La innumerable progenie cinematográfica de Drácula ha ocultado al conde literario conde literario incluso hoy, con su iconografía de la interpretación de Bela Lugosi. Primero en los teatros de Broadway (1927) y posteriormente en Drácula (1931), de Tod Browning, la caracterización y los rasgos del actor formado en el Teatro Nacional de Hungría y emigrado a Estados Unidos en 1921, devendrían el estereotipo vampírico: cabello engominado, rostro pálido en el que refulgen los ojos bermejos, los labios que ocultan agudos colmillos y la elegante indumentaria: chaleco de brocado, camisa de seda, capa negra revestida de terciopelo, pantalones oscuros. Este origen teatral es el causante de la mistificación del vampiro como seductor.

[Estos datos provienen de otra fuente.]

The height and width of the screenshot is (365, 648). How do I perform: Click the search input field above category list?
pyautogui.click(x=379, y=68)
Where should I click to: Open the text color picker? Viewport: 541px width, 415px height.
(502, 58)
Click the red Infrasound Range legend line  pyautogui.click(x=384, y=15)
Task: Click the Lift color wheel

La representación más fidedigna del personaje literario es, en cambio, la de Max Schreck en Nosferatu. Pese a las diferencias entre Drácula y el conde Orlok, coinciden en los atributos bestiales: la alta estatura, los ojillos de depredador, las cuencas oculares hundidas, las orejas puntiagudas, los filosos dientes, la palidez espectral, los angulosos pómulos, las fosas nasales abiertas, las uñas afiladas... Más cercano al murciélago, su apariencia aterra, no seduce. Ciertamente luce más como un habitante del cementerio que un noble. Hasta sus movimientos y ademanes son chocantes, como si su locomoción no fuera humana.

Más subrepticia pero profunda es la veta ocultista que une ambas obras. Si bien la de Stoker alude a ceremonias y fechas simbólicas, la irradiación siniestra del filme es autoría de Albin Grau, diseñador de los carteles, los decorados y el aspecto del vampiro, quien aportó detalles perturbadores, como los símbolos alquímicos y astrológicos, y alusiones al Libro de Enoch que incluye el contrato pactado entre el notario y el conde.

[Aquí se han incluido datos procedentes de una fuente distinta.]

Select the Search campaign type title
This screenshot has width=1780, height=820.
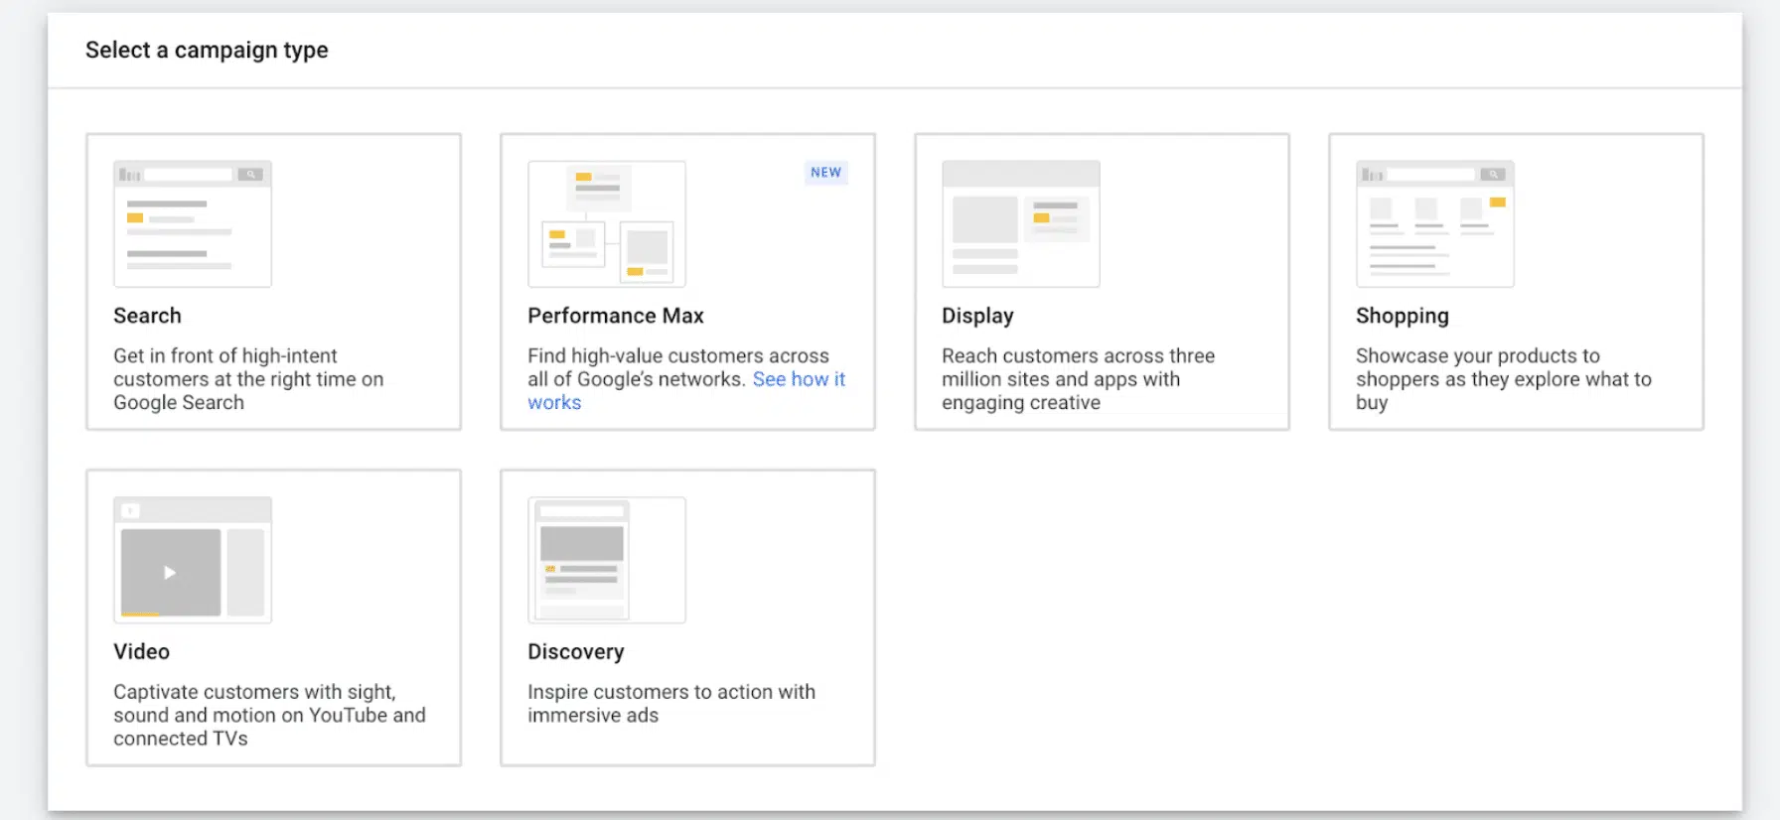click(147, 316)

Grau, quien se había iniciado en el esoterismo a finales de la década anterior, asistió a la Conferencia de Weida, efectuada en 1925, convocada para agrupar a las diversas organizaciones pansóficas y reconocer formalmente a Aleister Crowley, fundador de la Golden Dawn (Aurora Dorada), como líder de la Orden del Templo del Este u Orden de los Templarios Orientales (Ordis Templi Orientis) luego de que murió su creador, Theodor Reuss. Después de ello, Grau se uniría a la Fraternitas Saturni.

Así —¿casualmente?— el círculo se cerraría: Stoker fue un discípulo de la Golden Dawn, uno de cuyos veneros fue la biblia de Enoch. También —¿casualmente?—, Patricia Colman Smith, a su vez integrante de la Aurora Dorada, ilustró otra novela de Stoker: La madriguera del gusano blanco (1911). Y con Richard A. E. Waite —de quien era discípula— cambió la apariencia del tarot con su famoso mazo hoy reconocido como “de Waite-Smith”.

Para remachar la vuelta de tuerca, reparemos en que Drácula se vincula con el Mefistófeles fáustico; como el demonio, promete vida eterna a quienes acepten el bautizo de sangre. Prana, que en sánscrito significa “energía vital”, se asocia con “sangre”. Otro afluente de la fraternidad de Saturno fue la teosofía de Rudolf Steiner, quien discurrió sobre la esencia de la sangre citando al Fausto; no olvidemos, finalmente, que en la cinta se alude a ella como “líquido vital” y “sagrada”.

Gracias, pues, a Nosferatu, que resurgió de las cenizas de la sentencia judicial como Drácula, en 1928 en Londres, la obra de Stoker recibió un nuevo aliento, y el conde inició un reinado que dura icónicamente ya más de un siglo; un ciclo donde el vampírico filme refulge como un clásico absoluto.